Copy every record below exactly, leaving out any pictures.

Dataset excerpts
※

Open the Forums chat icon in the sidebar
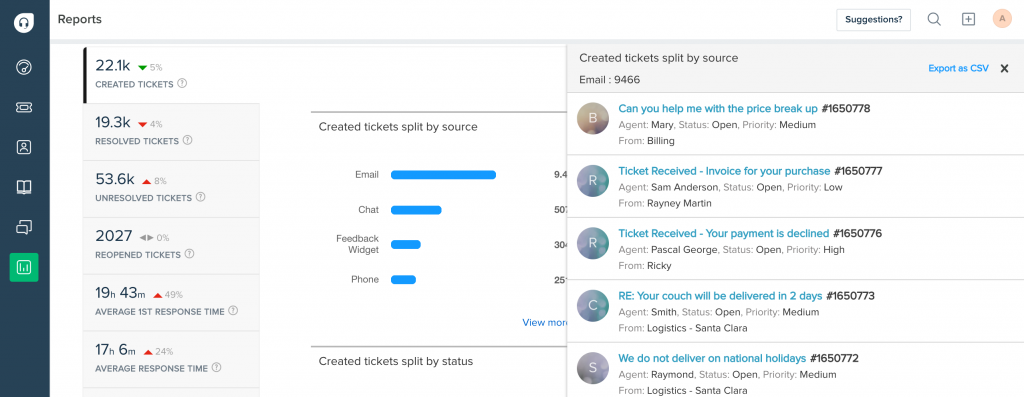 (24, 227)
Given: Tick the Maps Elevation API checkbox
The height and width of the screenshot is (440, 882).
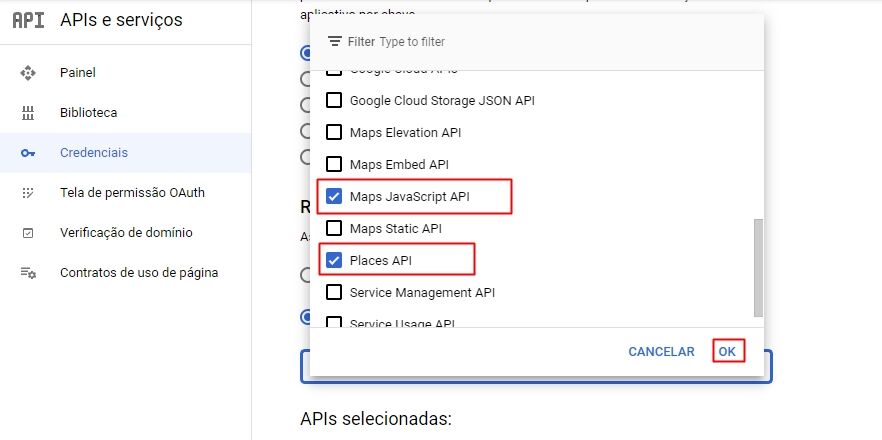Looking at the screenshot, I should pos(334,132).
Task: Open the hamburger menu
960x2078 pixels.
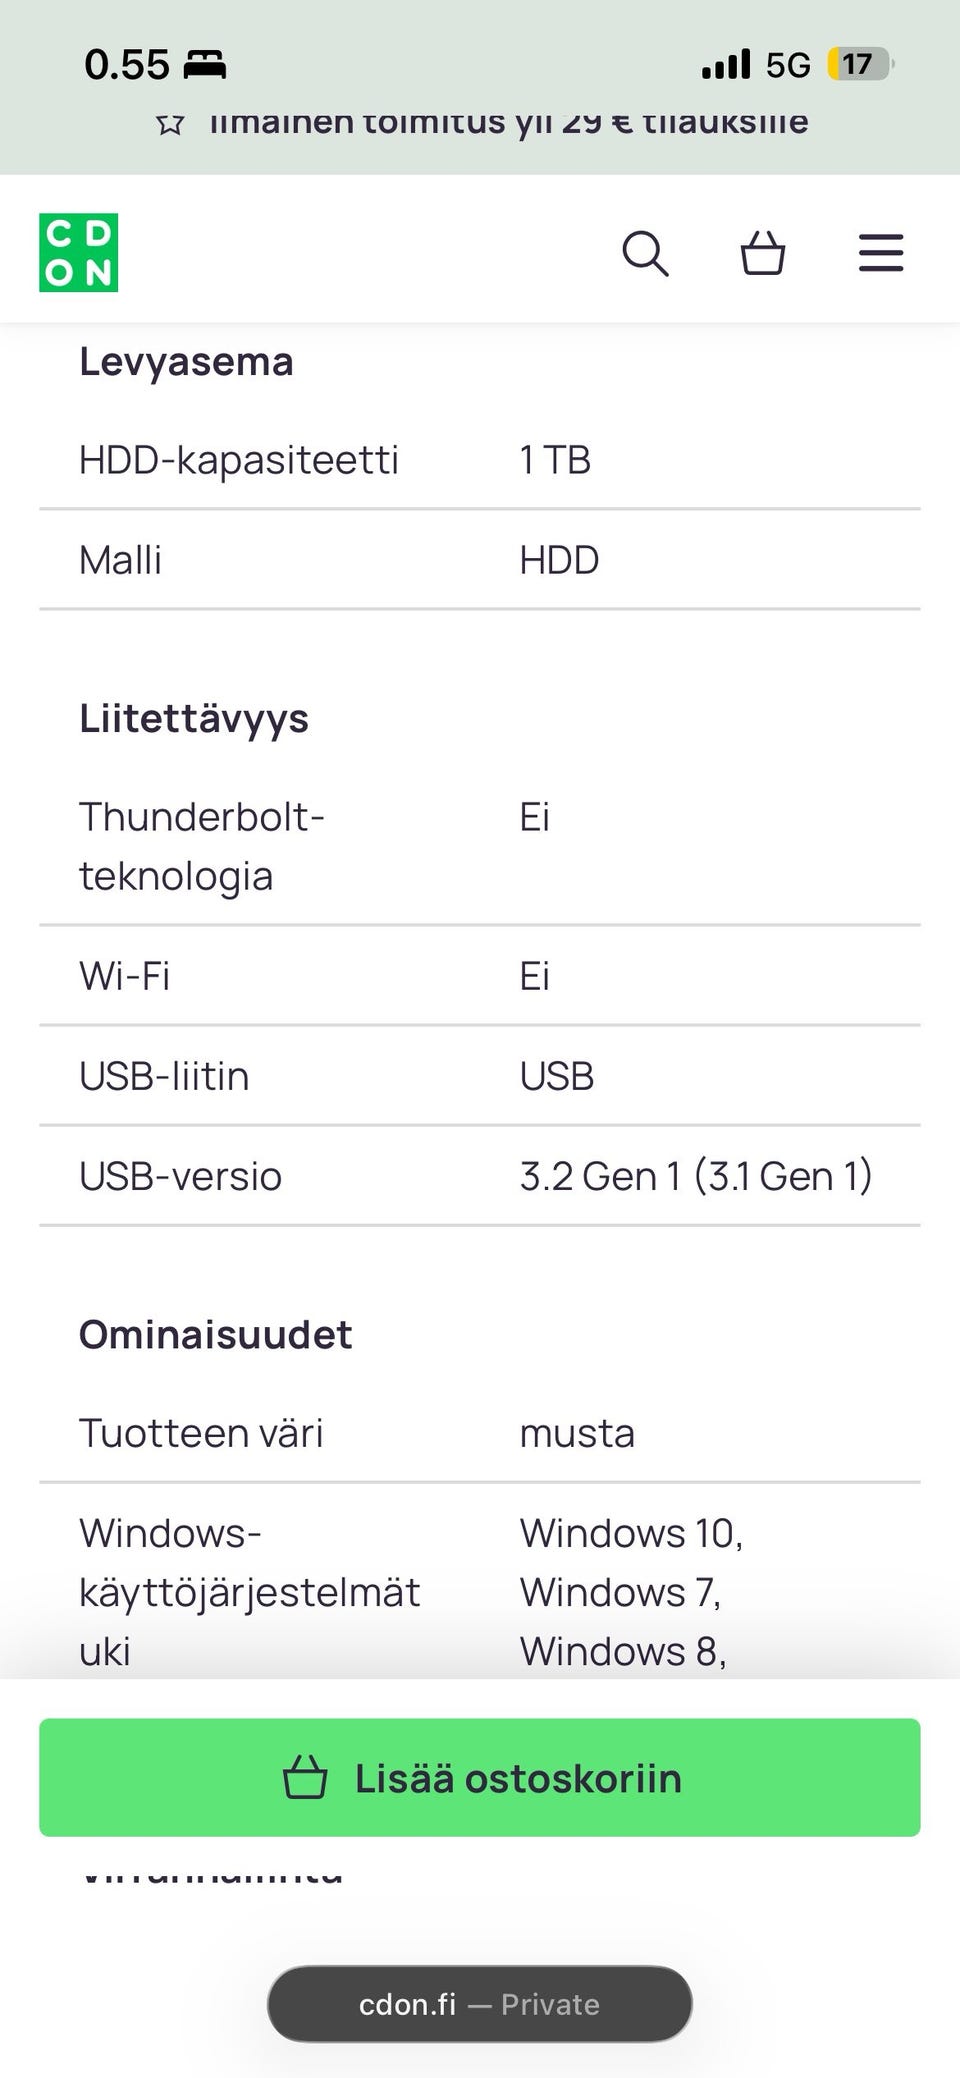Action: click(x=880, y=253)
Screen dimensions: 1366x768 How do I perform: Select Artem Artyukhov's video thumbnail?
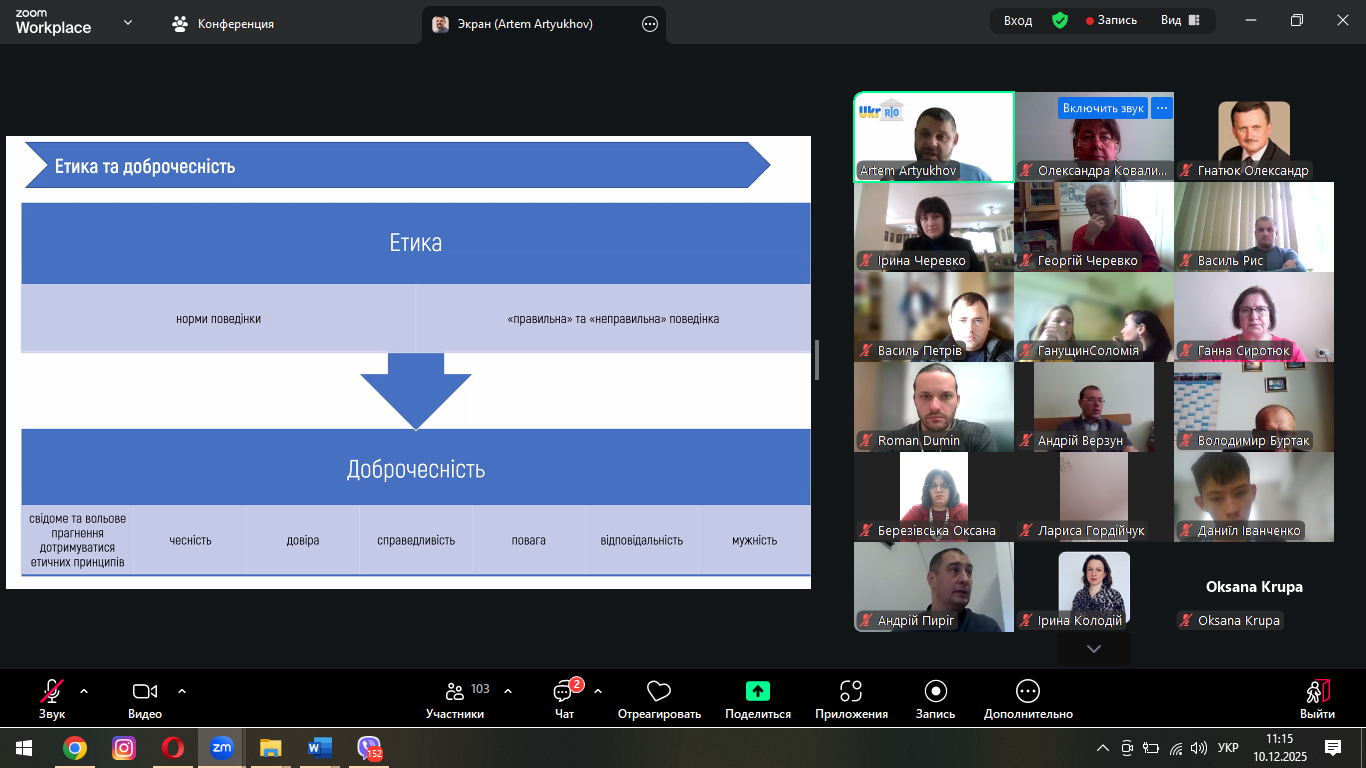[x=933, y=137]
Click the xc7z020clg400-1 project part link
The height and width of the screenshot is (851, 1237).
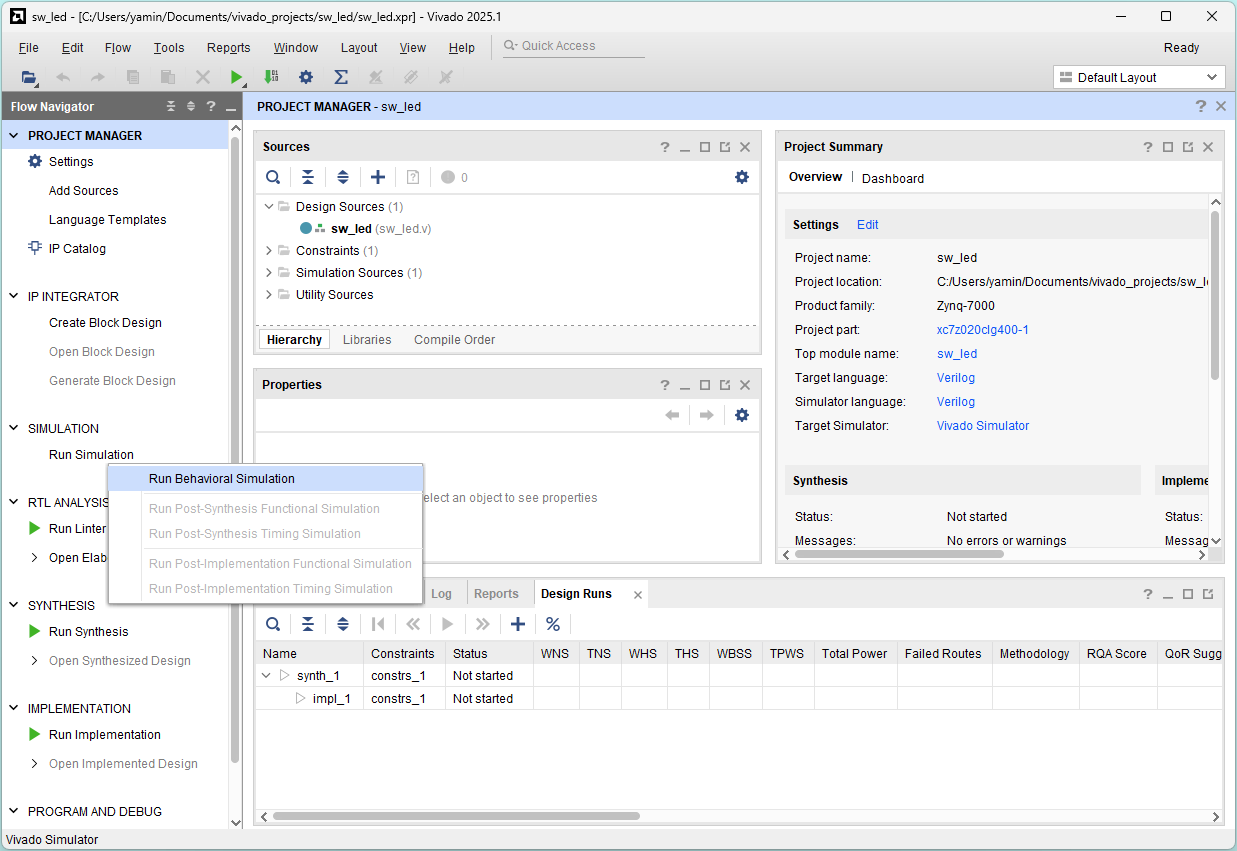[x=982, y=330]
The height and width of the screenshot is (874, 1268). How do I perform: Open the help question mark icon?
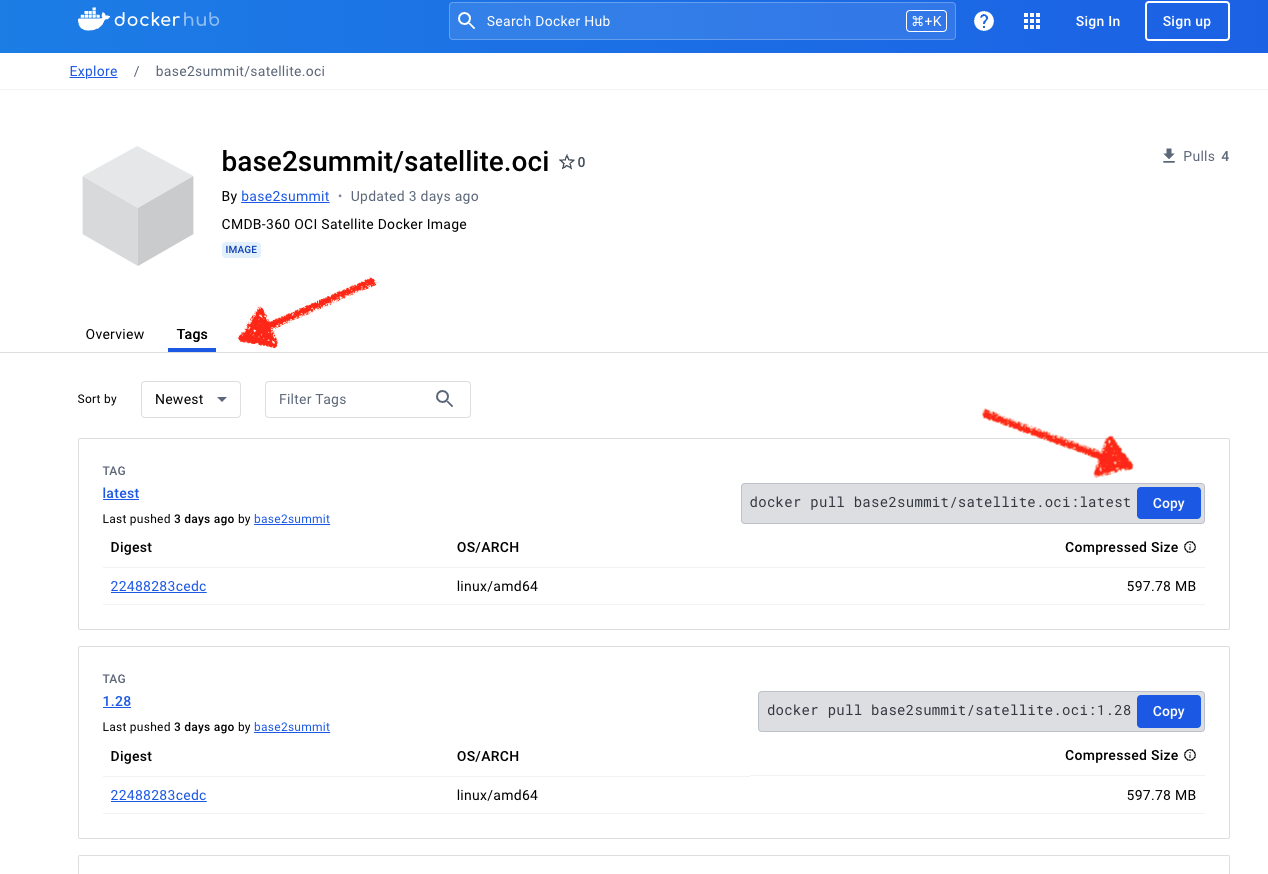pos(984,21)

※

## [EXERCISE RESPONSE]
Open the Forums chat icon in the sidebar
 (24, 227)
Given: Tick the Maps Elevation API checkbox
The height and width of the screenshot is (440, 882).
Looking at the screenshot, I should pos(334,132).
Task: Open the hamburger menu
960x2078 pixels.
Action: click(x=880, y=253)
Screen dimensions: 1366x768 How do I perform: Select Artem Artyukhov's video thumbnail?
[x=933, y=137]
Click the xc7z020clg400-1 project part link
The height and width of the screenshot is (851, 1237).
[x=982, y=330]
The height and width of the screenshot is (874, 1268). How do I perform: Open the help question mark icon?
pos(984,21)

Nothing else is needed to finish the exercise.